« L’Orient-Le Jour » sait déjà à quoi va ressembler Titan, le véhicule autonome d’Apple.
Le géant technologique Apple semble s'attaquer à l'industrie automobile. Cela fait un moment que les rumeurs courent que la marque à la pomme croquée essaye de percer le monde des véhicules électriques, et bien plus, des véhicules autonomes. Après maints amuse-bouches genre iCar, CarPlay et Apple Car, une appelation vient de nous tomber dessus : projet Titan. Bien que les détails n'aient pas encore fait surface, on peut d'ores et déjà confirmer l'objectif d'Apple. Toutes les spéculations commencent à prendre corps, la compagnie réputée par sa discrétion n'ayant pas pu garder ce projet dans sa boîte à idées confidentielle. Ces derniers temps, Apple a résisté à la tentation d'acquérir Tesla Motors, malgré la pression des investisseurs. Par contre, Tim Cook, successeur de Steve Jobs, a rencontré plusieurs constructeurs automobiles, dont BMW, montrant une attention particulière à l'un de leurs nouveaux fleurons, l'i3, révélation hybride de l'année 2014. Par ailleurs, le CEO d'Apple a aussi mentionné son désir d'« intervenir dans la voiture ».
Bien sûr, les dirigeants de la firme de Cuppertino ne sont pas les premiers à vouloir planter leur drapeau sur l'autonomie véhiculaire. L'idée n'est pas récente non plus. Les Allemands ont déjà réussi à concevoir des véhicules qui peuvent comprendre et retenir un circuit pour pouvoir en faire un tour plus rapidement qu'un pilote de course. La nouveauté – et le vrai défi est là – est la translation de cette technologie à l'infrastructure citadine. Tesla, Google, Mercedes-Benz, Volkswagen et bien d'autres sont d'ores et déjà des produits en phase de développement, ayant signé des contrats avec l'État de Californie pour les tester dans les routes publiques. Gardant ses secrets sous clé, Apple n'a pas opté pour la même procédure, qui demande une clarification technique et commerciale des plans et produits, mais a plutôt cherché à se mettre en contact avec GoMentum Station, une base navale transformée en terrain d'essai pour véhicules autonomes. Si ces arguments ne sont pas suffisants pour dénoncer les ambitions d'Apple, il faudrait se tourner vers l'activité récente de recrutement du fabricant de téléphones, tablettes et ordinateurs. L'année 2015 a vu un changement d'emploi pour Douglas Bett, ex-chef qualité de Fiat-Chrysler, ainsi que Paul Furgale, chercheur suisse de l'autonomie véhiculaire, au sein du groupe. Apple approche aussi sans états d'âme les employés des constructeurs automobiles et fabricants de batteries, allant même jusqu'à offrir une prime de 250 000 dollars à la signature d'embauche pour les employés de Tesla. En tout, une équipe de plus de 1 000 personnes est prévue pour mener ce projet à terme.

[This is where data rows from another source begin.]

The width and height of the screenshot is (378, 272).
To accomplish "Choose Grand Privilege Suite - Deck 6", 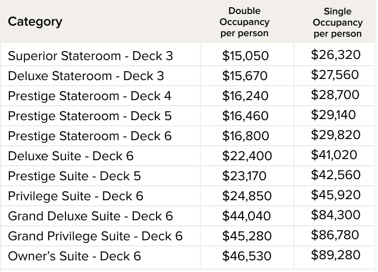I will pyautogui.click(x=95, y=236).
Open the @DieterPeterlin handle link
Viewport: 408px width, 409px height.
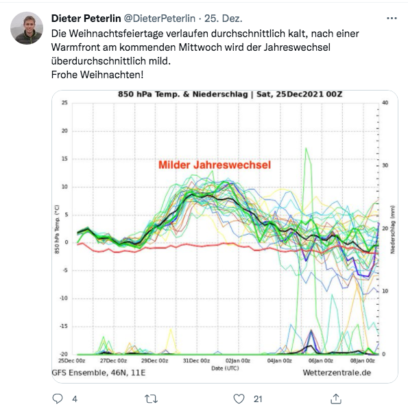coord(159,19)
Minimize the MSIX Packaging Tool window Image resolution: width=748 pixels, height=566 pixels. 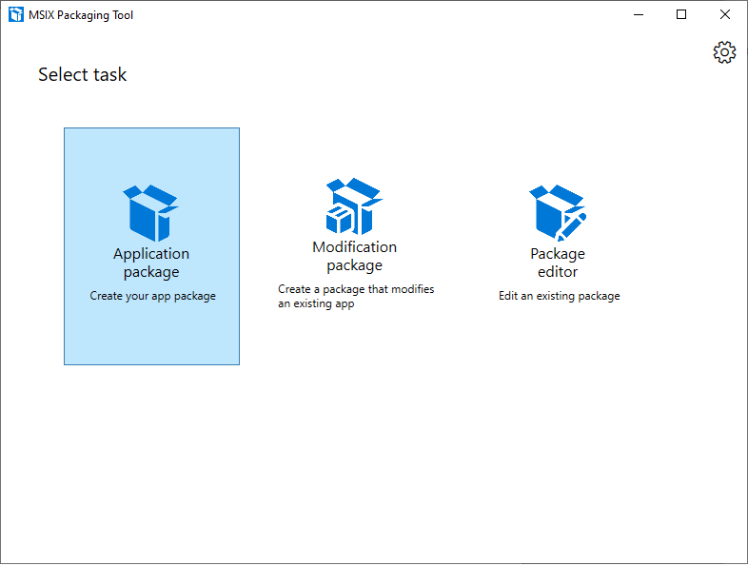tap(638, 14)
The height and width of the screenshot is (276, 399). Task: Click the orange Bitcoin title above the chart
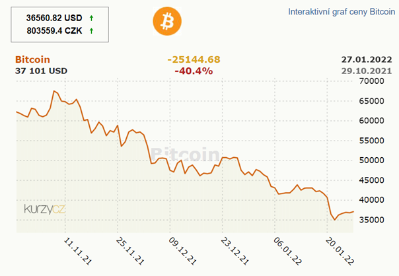pyautogui.click(x=32, y=59)
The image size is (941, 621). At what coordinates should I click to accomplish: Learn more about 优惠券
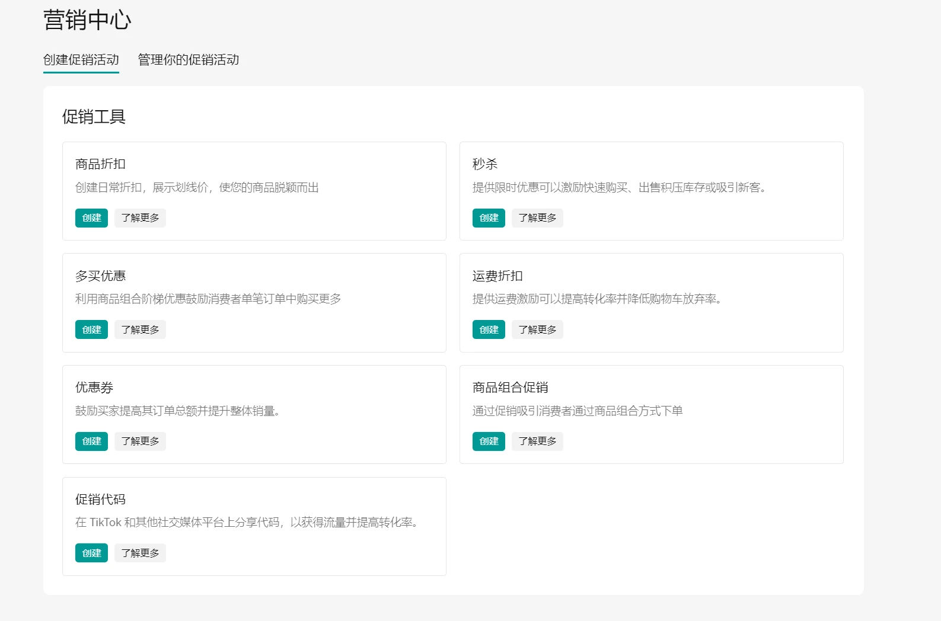(x=140, y=441)
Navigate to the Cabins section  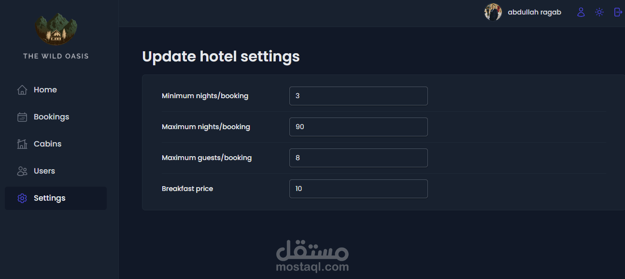[x=47, y=144]
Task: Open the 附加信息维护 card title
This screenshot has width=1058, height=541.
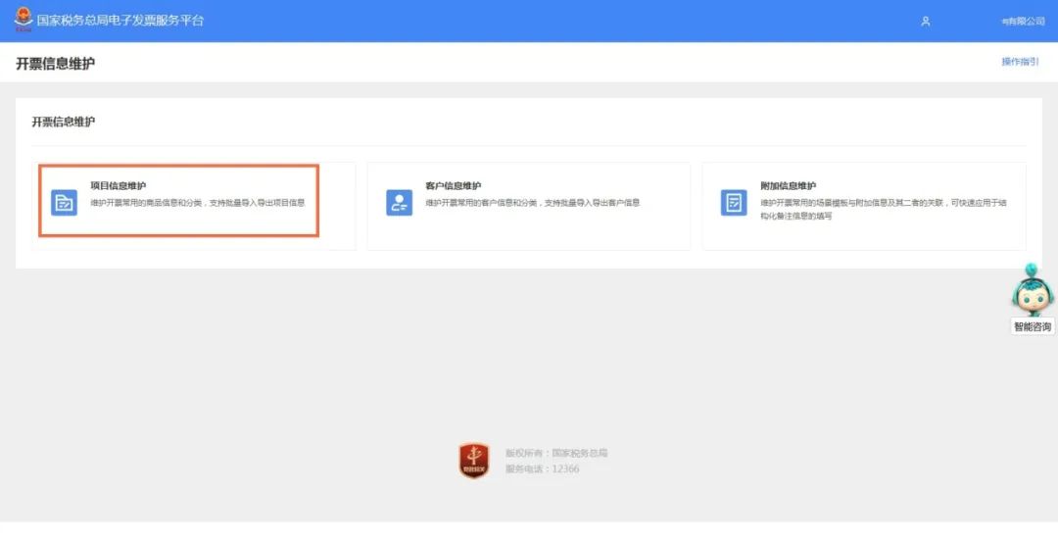Action: click(788, 186)
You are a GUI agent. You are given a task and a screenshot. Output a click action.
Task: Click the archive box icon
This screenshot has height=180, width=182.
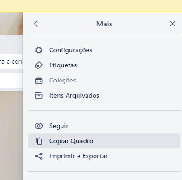coord(39,95)
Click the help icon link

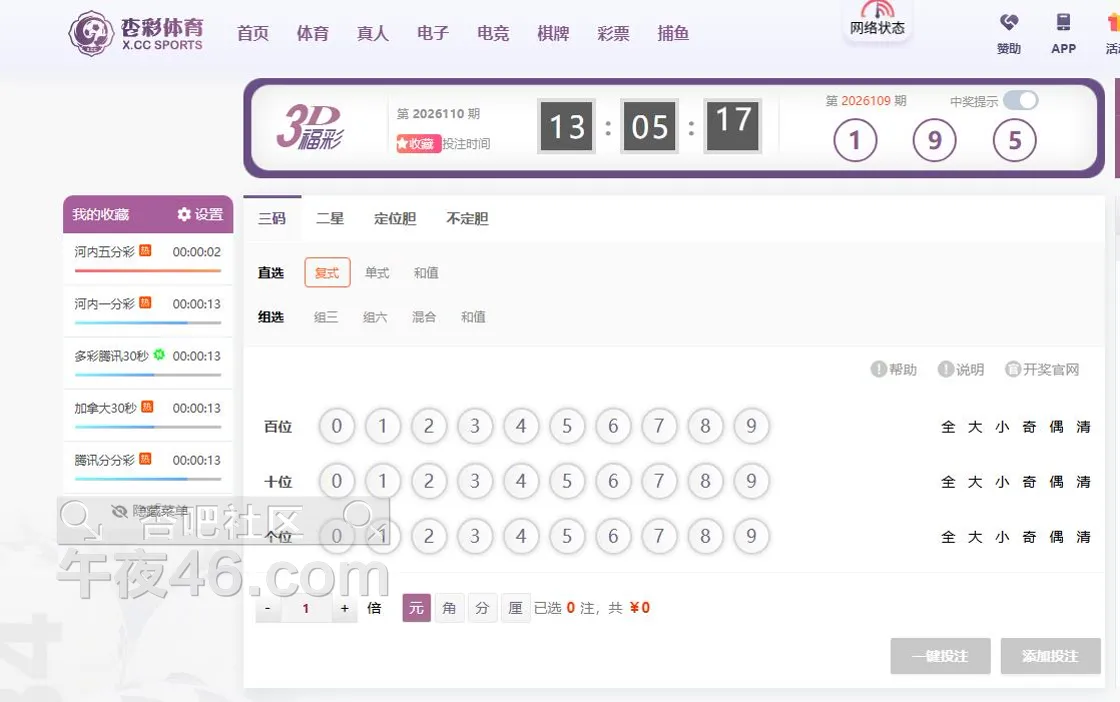point(879,370)
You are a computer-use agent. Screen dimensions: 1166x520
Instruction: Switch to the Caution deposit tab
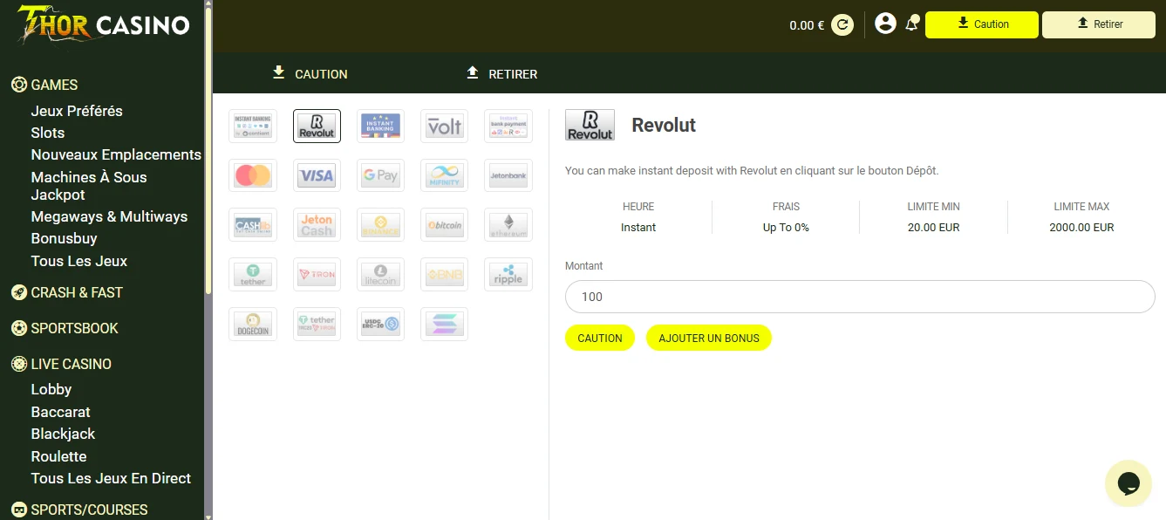pyautogui.click(x=310, y=74)
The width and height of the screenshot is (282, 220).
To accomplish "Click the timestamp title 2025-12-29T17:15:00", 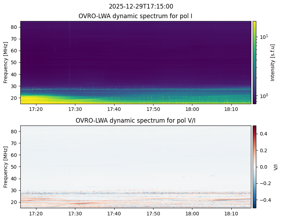I will point(141,6).
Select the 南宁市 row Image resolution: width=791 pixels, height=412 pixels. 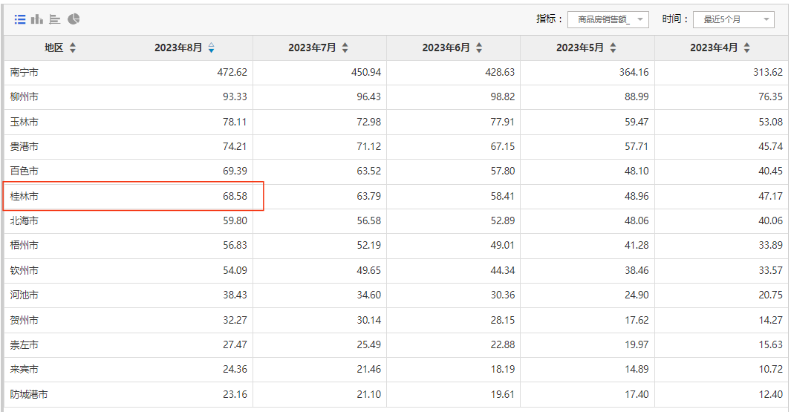(396, 73)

Si la chance et le succès lui sourient, Apple espère entamer la production de Titan vers 2020 : ce n'est pas demain la veille, en d'autres termes, pas pour demain. L'attente sera longue et la stricte confidentialité de la firme fera qu'on ne verra jamais une photo du prototype glisser sur le web. On est encore loin de pouvoir rentrer dans un showroom et choisir tranquillement un véhicule autonome. Même si la technologie sera accessible dans les quelques années à venir, ces voitures doivent passer plusieurs obstacles tels des accords gouvernementaux et politiques, l'adaptation à l'infrastructure et, à ne pas ignorer, le manque de confiance ainsi que la crainte de perte de plaisir des motoristes. À en juger par ses exploits passés, c'est le génie marketing d'Apple qui va réussir à endormir ces doutes.